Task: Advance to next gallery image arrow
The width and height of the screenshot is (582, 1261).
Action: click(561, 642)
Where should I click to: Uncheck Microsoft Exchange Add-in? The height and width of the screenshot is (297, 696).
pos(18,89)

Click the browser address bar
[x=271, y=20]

----------------

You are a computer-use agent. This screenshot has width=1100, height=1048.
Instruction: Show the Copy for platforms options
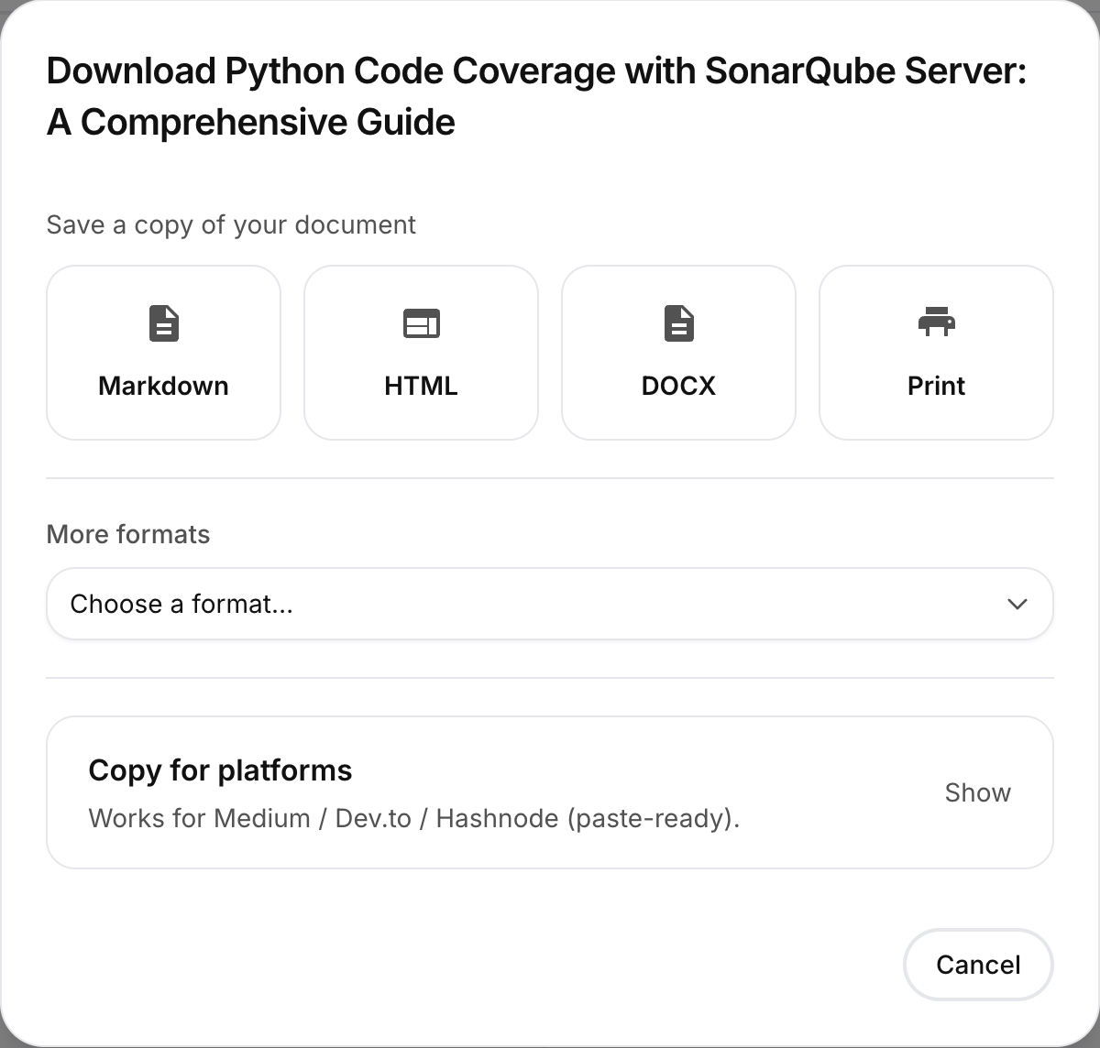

----------------

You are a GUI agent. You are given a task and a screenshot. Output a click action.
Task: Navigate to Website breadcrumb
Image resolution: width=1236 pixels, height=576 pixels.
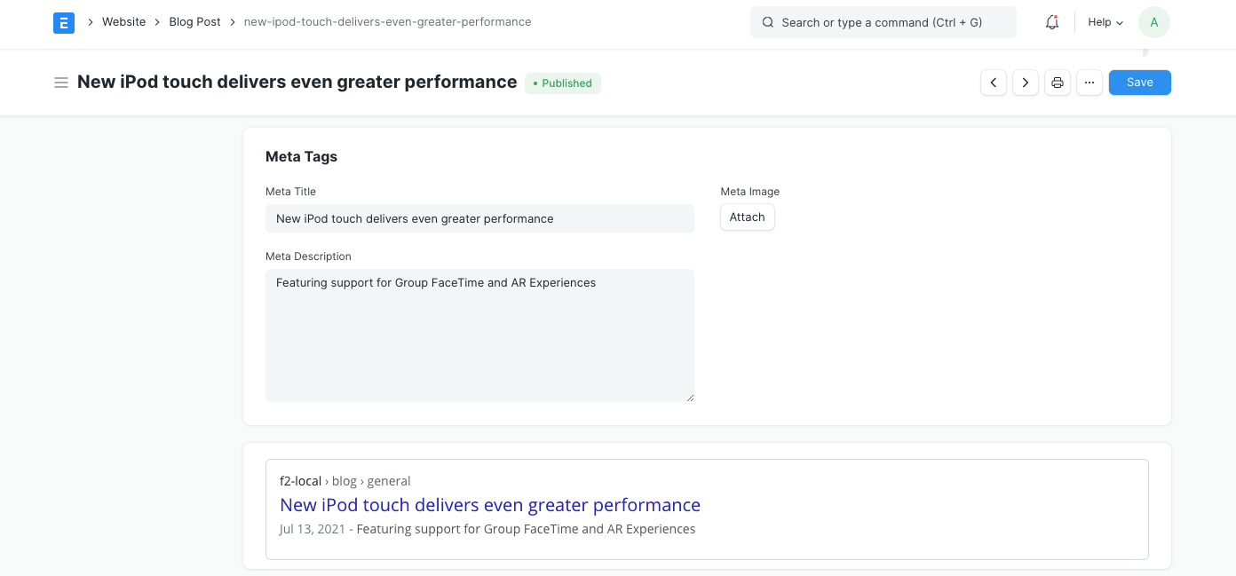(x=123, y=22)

----------------

# EXERCISE AIM:
Each line of the listing above that contains the word "agent" is to be copied.

# RESPONSE AREA:
You are a computer-use agent. This screenshot has width=1100, height=1048.
You are a GUI agent. You are given a task and a screenshot. Output a click action.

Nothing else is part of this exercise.